Plant anther development is a systematic and complex process precisely controlled by genes. Regulation genes and their regulatory mechanisms for this process remain elusive. In contrast to numerous researches on anther development with respect to mRNAs or miRNAs in many crops, the association analysis combining both omics has not been reported on cotton anther.

Through the association analysis of mRNA and miRNA, our work gives a better understanding of the preferentially expressed genes and regulation in different developmental stages of cotton anther and the importance of meiotic phase, and also the involvement of miRNAs in precise regulation for this process, which would be valuable for clarifying the mechanism of plant anther development in response to internal and external environments.

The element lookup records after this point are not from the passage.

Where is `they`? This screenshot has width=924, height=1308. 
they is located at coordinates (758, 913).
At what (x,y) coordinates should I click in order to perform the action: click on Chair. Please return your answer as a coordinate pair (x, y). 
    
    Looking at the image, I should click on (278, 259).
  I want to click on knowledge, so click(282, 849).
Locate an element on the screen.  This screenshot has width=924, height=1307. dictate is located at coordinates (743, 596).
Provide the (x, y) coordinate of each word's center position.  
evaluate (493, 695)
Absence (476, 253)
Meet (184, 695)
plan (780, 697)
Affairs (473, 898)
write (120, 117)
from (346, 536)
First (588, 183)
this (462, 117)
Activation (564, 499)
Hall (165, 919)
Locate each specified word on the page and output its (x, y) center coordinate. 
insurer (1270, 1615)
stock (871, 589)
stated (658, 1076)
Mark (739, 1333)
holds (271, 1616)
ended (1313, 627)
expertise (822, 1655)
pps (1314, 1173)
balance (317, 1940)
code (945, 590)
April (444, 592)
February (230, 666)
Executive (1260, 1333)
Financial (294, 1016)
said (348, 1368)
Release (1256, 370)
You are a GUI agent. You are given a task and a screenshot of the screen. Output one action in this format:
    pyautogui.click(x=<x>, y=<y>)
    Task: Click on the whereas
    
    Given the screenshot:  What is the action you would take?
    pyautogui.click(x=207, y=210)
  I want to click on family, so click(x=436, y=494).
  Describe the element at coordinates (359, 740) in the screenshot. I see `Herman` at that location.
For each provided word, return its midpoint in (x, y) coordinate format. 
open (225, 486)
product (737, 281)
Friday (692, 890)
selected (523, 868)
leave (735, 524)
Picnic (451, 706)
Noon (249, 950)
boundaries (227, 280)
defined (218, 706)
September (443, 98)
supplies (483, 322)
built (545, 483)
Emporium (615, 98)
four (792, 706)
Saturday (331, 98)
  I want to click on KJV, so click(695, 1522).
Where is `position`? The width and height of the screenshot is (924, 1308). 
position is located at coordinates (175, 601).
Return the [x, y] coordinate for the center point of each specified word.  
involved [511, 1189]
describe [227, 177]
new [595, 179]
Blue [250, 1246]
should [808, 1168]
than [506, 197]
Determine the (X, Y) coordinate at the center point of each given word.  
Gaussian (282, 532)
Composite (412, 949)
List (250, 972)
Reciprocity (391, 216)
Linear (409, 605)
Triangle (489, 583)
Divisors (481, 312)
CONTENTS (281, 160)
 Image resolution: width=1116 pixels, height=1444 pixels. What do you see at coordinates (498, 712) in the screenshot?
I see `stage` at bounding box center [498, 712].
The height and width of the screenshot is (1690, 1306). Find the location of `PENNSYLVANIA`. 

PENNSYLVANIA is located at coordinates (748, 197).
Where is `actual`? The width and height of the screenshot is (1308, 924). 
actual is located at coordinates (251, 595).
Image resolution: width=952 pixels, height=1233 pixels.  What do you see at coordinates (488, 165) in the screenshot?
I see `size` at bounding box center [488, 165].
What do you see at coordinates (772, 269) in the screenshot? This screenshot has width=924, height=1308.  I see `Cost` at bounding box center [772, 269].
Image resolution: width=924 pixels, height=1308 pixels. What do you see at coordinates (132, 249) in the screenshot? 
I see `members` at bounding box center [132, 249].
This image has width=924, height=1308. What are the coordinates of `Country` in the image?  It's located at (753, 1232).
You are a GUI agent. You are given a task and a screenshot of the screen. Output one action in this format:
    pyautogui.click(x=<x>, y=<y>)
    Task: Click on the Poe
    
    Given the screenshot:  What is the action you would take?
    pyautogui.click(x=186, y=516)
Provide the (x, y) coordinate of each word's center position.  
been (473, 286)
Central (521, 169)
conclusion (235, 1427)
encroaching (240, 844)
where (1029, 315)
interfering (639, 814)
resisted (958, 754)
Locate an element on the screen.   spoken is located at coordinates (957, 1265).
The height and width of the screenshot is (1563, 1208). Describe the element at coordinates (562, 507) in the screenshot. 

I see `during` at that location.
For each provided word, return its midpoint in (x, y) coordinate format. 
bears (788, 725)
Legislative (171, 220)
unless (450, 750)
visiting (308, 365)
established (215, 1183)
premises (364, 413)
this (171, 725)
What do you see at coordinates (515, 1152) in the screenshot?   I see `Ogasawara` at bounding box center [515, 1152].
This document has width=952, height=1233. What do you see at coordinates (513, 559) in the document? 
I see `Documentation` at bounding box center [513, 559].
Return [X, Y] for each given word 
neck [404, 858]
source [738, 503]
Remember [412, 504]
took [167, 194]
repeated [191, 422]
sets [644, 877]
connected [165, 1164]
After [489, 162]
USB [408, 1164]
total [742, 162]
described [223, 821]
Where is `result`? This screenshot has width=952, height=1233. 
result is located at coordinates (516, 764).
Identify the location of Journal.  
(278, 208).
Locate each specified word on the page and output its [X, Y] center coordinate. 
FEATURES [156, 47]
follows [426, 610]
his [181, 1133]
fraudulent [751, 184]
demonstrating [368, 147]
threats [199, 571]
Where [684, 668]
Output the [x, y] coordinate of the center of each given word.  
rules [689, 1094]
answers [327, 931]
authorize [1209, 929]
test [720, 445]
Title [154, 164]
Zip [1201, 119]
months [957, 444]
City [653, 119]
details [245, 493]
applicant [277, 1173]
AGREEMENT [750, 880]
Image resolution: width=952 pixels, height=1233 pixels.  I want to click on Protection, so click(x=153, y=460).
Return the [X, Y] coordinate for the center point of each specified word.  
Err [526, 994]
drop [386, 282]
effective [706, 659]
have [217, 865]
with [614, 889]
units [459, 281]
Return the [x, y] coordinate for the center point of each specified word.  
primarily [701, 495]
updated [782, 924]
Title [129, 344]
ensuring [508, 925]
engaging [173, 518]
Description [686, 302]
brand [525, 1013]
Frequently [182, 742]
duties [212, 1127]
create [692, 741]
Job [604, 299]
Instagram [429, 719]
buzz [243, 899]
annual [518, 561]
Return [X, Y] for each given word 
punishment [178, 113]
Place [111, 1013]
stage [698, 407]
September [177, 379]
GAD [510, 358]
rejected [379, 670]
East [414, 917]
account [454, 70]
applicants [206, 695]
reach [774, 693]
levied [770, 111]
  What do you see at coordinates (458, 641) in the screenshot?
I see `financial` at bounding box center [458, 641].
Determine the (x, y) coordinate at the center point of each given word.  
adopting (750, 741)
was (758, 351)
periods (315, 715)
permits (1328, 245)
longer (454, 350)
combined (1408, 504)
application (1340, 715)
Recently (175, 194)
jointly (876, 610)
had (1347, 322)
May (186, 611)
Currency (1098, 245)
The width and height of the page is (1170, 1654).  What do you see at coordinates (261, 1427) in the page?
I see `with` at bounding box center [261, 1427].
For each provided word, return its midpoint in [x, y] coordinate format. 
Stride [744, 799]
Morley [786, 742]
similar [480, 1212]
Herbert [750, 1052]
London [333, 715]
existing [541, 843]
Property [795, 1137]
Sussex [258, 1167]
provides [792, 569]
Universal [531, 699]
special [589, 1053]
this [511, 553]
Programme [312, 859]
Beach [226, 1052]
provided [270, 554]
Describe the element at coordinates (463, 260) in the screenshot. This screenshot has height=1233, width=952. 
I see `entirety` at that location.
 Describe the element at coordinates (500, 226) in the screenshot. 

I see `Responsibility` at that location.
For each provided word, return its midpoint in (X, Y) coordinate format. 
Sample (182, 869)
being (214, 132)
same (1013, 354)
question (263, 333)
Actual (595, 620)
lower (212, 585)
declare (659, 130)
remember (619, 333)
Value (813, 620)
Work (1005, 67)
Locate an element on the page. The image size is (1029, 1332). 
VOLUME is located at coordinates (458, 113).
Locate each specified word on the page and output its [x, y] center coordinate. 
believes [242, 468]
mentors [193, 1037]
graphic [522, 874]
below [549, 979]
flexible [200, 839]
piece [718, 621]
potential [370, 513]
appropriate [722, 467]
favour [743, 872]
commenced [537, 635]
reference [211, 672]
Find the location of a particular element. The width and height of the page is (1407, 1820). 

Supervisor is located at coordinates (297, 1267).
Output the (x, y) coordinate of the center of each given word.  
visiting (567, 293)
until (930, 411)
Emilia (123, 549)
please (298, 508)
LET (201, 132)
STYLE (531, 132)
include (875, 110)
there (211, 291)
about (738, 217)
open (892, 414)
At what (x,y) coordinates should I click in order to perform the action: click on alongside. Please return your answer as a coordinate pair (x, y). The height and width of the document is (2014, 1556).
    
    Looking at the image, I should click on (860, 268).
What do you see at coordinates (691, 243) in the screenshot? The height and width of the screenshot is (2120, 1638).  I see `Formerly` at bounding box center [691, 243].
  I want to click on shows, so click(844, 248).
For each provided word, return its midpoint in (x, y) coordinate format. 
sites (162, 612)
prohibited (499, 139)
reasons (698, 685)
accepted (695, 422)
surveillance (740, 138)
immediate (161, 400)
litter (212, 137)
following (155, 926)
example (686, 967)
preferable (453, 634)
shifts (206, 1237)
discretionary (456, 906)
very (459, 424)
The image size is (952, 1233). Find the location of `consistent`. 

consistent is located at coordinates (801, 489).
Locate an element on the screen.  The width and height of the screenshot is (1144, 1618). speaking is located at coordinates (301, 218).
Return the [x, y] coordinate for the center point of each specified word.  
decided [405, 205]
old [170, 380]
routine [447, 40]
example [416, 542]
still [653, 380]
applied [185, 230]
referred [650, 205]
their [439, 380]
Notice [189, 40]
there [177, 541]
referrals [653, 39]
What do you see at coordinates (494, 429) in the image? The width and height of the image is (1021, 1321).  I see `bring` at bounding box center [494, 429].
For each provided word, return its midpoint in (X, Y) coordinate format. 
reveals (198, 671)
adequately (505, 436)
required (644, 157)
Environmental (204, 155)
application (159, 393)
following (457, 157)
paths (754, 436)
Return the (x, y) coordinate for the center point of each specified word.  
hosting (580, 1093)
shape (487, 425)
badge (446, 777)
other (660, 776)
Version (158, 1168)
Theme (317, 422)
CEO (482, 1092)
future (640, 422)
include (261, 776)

In this study, the molecular mechanism of cotton anther development was investigated with the employment of association analysis of transcriptome and small RNA sequencing during the predefined four stages of cotton anther development, sporogenuous cell proliferation (SCP), meiotic phase (MP), microspore release period (MRP) and pollen maturity (PM). Analysis revealed that the differentially expressed genes are increasingly recruited along with the developmental progress. Expression of functional genes differed significantly among developmental stages. The genes related with cell cycle, progesterone-mediated oocyte maturation, and meiosis are predominantly expressed at the early stage of anther development (SCP and MP), and the expression of genes involved in energy metabolism, flavonoid biosynthesis, axon guidance and phospholipase D signaling pathways is mainly enriched at the late stage of anther development (MRP and PM). Analysis of expression patterns revealed that there was the largest number of differentially expressed genes in the MP and the expression profiles of differentially expressed genes were significantly increased, which implied the importance of MP in the entire anther development cycle. In addition, prediction and analysis of miRNA targeted genes suggested that miRNAs play important roles in anther development. The miRNAs ghr-miR393, Dt_chr12_6065 and At_chr9_3080 participated in cell cycle, carbohydrate metabolism and auxin anabolism through the target genes, respectively, to achieve the regulation of anther development. Conclusions: Through the association analysis of mRNA and miRNA, our work gives a better understanding of the preferentially expressed genes and regulation in different developmental stages of cotton anther and the importance of meiotic phase, and also the involvement of miRNAs in precise regulation for this process, which would be valuable for clarifying the mechanism of plant anther development in response to internal and external environments.